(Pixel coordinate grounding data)
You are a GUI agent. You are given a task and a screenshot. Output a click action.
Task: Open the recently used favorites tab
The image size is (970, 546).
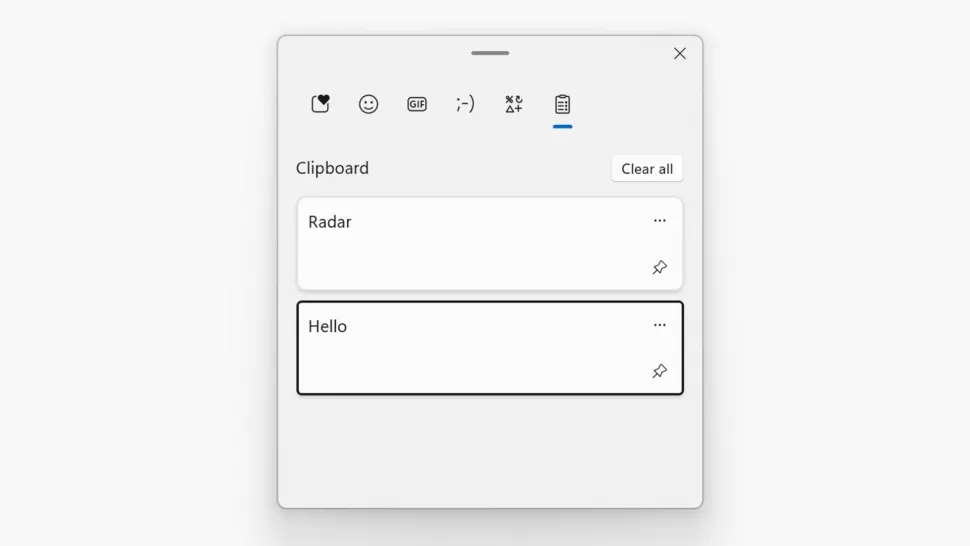(x=320, y=104)
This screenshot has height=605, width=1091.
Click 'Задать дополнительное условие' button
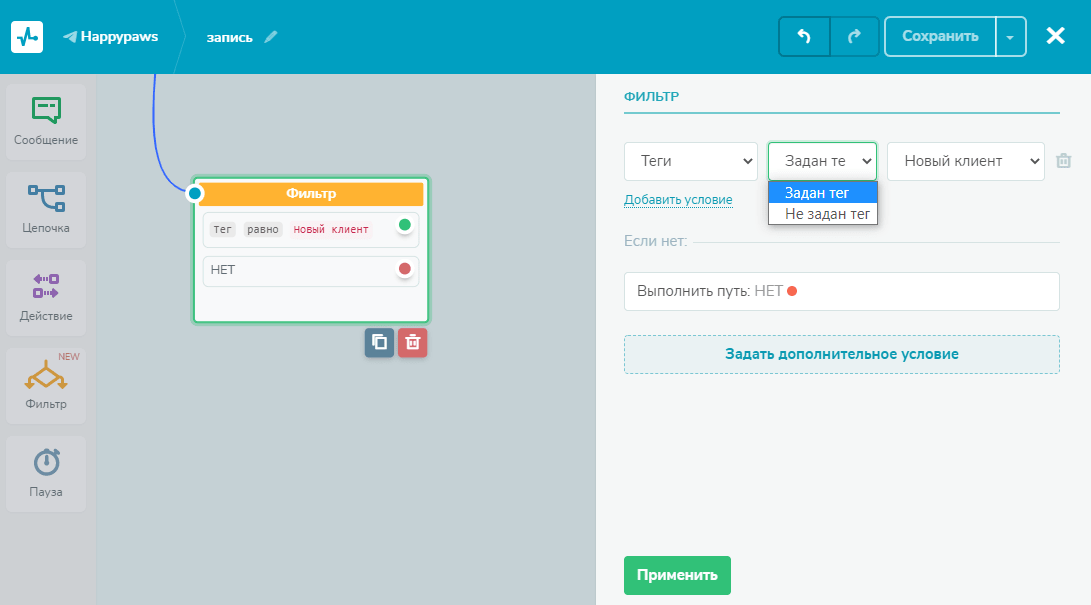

## ACTIVITY
The range to print runs from the line with "The image size is (970, 546)." through the last line of the entries, both included; keep it exact and skip the pictures.

## EXERCISE ANSWER
The image size is (970, 546).
(x=320, y=104)
This screenshot has height=605, width=1091.
Click 'Задать дополнительное условие' button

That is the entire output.